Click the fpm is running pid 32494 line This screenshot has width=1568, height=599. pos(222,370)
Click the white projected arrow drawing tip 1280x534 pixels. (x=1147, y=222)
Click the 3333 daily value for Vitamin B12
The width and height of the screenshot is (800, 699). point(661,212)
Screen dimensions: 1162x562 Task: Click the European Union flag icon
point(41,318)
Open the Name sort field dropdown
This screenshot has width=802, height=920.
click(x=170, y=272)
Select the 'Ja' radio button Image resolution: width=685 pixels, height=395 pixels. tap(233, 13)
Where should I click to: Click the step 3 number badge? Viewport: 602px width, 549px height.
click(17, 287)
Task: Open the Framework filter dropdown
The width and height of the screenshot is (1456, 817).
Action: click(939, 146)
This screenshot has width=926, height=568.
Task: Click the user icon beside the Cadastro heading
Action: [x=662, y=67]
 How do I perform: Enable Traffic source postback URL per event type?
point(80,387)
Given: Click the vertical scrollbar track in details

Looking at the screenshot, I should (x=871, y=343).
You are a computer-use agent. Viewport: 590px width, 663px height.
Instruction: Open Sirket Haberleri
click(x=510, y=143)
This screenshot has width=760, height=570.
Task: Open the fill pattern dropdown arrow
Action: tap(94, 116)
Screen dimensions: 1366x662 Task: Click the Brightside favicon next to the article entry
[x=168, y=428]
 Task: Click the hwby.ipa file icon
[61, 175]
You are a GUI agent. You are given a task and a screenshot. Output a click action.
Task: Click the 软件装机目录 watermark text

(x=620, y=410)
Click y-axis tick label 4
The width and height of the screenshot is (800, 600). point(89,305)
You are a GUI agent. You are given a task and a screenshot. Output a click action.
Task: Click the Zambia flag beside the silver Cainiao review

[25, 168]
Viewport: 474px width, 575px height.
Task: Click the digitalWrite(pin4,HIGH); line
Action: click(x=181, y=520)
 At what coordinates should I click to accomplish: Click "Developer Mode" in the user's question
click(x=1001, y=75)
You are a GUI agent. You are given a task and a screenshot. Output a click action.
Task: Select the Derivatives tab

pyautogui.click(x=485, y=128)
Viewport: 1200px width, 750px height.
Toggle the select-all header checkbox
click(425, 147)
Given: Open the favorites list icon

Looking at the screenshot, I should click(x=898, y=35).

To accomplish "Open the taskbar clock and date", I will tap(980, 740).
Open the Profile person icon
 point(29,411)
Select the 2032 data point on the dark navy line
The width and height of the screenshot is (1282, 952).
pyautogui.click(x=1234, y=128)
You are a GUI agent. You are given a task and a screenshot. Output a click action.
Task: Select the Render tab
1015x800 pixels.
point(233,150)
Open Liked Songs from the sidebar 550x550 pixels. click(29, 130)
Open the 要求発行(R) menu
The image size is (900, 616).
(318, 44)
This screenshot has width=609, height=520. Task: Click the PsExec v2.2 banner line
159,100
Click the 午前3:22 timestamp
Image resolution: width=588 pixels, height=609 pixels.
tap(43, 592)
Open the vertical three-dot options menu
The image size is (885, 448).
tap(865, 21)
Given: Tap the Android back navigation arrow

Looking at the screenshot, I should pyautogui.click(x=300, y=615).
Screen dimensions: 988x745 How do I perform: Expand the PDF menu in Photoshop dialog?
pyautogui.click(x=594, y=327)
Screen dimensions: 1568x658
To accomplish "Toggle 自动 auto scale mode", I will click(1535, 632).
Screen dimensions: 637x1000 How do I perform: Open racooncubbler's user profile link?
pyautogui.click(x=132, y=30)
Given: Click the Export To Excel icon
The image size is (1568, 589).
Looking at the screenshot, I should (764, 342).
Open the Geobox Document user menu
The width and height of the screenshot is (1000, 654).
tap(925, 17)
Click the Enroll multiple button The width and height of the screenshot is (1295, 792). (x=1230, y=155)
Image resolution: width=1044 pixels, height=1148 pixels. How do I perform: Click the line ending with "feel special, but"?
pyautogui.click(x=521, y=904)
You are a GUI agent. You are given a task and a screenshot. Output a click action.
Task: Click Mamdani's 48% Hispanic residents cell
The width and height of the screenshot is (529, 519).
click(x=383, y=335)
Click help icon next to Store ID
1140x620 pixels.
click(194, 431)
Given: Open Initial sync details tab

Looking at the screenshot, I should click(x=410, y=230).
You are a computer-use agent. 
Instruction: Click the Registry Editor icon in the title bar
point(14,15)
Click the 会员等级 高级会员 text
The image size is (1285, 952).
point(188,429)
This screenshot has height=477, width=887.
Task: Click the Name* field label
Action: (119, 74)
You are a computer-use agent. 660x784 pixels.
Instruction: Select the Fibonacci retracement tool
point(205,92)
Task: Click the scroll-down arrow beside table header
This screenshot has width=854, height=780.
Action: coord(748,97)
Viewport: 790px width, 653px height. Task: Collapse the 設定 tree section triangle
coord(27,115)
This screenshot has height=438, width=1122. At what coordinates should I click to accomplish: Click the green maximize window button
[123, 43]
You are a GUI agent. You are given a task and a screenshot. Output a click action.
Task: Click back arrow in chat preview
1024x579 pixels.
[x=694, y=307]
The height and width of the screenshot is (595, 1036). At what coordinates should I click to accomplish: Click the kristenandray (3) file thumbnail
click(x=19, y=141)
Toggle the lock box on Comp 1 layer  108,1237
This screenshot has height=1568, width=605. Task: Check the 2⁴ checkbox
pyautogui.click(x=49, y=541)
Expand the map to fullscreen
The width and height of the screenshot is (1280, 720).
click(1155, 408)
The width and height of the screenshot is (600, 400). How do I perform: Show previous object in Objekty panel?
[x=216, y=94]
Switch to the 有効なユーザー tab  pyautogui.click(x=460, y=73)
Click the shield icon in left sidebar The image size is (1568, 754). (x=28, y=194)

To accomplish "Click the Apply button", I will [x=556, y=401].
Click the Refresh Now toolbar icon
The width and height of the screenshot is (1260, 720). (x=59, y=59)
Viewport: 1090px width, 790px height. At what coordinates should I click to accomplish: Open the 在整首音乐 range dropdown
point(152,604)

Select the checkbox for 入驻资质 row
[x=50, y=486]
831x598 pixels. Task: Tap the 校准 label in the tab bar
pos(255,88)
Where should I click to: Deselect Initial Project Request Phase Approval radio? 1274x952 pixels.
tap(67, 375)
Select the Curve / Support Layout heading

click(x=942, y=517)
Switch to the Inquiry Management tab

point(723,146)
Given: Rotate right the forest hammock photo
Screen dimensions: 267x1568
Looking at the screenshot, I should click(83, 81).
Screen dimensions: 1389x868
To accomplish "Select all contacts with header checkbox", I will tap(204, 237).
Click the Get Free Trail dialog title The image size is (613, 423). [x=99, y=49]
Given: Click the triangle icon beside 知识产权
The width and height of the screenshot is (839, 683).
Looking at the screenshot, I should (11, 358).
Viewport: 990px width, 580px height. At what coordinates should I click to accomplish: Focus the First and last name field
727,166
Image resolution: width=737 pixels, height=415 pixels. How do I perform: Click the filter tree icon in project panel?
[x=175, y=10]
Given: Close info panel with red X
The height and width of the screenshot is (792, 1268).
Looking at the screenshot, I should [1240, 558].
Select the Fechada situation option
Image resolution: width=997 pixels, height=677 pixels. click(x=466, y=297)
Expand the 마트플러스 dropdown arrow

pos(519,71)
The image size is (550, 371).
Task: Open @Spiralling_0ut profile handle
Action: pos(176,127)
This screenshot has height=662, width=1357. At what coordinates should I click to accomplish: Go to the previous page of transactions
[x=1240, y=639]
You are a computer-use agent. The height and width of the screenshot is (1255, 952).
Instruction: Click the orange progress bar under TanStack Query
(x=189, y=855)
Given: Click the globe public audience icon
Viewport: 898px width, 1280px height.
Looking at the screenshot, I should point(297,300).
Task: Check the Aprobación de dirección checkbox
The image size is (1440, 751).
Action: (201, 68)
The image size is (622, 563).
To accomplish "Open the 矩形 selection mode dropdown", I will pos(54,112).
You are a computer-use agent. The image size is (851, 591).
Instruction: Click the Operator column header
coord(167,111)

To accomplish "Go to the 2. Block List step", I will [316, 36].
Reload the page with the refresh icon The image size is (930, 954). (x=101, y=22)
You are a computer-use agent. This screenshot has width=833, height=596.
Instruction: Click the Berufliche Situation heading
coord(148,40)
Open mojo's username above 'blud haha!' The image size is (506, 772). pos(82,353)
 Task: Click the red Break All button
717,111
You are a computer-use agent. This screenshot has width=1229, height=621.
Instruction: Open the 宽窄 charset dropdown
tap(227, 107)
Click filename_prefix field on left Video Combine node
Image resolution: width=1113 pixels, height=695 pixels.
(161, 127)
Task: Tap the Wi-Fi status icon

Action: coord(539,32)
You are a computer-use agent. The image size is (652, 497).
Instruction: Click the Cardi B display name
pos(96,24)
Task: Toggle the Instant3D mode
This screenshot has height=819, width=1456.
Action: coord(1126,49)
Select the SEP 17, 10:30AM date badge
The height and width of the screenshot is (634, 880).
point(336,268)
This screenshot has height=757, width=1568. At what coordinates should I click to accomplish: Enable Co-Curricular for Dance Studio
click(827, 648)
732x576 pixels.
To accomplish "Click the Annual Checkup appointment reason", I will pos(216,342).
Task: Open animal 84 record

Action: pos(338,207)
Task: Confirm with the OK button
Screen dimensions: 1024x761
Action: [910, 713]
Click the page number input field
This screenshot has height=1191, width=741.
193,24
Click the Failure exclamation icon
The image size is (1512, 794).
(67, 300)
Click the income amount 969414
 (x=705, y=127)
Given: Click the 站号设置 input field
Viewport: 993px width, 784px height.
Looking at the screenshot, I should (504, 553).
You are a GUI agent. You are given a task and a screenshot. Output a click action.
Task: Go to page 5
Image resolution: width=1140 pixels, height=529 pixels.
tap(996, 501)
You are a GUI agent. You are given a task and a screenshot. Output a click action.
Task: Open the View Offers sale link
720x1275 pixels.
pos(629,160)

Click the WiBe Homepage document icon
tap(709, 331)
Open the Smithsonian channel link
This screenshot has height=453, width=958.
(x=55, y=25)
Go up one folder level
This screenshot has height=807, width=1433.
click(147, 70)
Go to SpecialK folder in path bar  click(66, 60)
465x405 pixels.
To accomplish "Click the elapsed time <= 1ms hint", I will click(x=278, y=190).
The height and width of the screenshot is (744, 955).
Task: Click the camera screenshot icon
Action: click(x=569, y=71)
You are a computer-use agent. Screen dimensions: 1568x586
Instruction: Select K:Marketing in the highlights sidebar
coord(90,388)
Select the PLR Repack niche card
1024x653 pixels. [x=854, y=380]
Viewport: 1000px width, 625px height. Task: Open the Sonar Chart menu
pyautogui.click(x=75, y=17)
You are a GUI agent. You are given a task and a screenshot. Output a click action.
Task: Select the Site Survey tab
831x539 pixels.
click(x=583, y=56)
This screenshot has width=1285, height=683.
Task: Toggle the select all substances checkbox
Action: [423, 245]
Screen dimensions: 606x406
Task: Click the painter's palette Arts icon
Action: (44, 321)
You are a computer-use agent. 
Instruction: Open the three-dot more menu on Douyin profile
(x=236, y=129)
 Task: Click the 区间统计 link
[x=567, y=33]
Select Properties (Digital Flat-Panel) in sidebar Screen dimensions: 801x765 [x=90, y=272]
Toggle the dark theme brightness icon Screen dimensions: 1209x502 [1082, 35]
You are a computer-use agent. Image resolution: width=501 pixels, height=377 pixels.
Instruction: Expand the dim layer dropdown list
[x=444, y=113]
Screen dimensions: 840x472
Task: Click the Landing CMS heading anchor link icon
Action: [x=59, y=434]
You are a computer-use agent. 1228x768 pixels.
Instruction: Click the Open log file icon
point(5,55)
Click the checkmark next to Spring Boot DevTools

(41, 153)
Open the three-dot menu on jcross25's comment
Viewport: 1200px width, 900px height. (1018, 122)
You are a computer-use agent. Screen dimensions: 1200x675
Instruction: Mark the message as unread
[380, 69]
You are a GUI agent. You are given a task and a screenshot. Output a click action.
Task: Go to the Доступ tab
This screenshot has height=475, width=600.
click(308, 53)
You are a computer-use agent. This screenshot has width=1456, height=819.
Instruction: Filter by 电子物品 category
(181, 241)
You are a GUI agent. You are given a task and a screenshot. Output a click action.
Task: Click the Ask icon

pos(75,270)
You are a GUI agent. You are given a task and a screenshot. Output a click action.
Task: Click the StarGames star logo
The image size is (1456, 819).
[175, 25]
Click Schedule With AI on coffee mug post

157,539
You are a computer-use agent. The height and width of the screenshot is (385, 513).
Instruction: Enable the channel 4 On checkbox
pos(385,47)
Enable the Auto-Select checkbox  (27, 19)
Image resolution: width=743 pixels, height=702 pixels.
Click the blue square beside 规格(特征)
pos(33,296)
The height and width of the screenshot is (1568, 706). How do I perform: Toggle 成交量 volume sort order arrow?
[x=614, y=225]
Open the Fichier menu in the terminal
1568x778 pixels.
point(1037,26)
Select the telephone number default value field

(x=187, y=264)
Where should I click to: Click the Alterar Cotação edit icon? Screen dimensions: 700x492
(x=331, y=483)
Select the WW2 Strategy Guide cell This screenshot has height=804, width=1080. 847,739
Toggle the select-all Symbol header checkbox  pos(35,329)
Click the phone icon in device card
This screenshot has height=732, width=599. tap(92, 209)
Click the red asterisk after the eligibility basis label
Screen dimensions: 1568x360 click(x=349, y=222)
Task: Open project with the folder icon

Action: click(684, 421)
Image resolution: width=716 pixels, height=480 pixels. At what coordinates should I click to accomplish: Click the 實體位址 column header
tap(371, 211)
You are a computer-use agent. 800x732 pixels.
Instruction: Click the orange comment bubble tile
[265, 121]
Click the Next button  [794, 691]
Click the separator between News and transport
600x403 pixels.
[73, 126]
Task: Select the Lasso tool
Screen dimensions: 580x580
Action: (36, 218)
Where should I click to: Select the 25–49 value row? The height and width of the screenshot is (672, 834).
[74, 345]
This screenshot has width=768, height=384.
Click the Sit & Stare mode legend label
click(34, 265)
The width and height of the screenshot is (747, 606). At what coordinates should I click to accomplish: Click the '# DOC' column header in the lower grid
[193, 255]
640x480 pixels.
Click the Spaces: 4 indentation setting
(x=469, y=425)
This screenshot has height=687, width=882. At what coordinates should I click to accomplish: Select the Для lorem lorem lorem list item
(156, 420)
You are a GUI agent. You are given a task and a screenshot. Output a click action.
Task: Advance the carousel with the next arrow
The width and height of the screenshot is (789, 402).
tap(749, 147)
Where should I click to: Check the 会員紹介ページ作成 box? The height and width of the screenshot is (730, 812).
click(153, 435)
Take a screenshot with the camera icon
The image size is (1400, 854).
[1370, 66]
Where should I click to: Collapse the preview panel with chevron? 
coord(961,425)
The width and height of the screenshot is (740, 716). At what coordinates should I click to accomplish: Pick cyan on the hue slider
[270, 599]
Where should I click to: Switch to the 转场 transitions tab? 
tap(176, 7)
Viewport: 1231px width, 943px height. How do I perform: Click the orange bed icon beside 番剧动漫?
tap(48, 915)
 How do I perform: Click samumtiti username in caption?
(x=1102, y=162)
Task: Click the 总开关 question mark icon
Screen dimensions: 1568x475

————————

▶ _Task directions_
Each line above where the word "dark" occurs should be returned in full.

▶ _Written response_
Select the 2032 data point on the dark navy line
Toggle the dark theme brightness icon Screen dimensions: 1209x502 [1082, 35]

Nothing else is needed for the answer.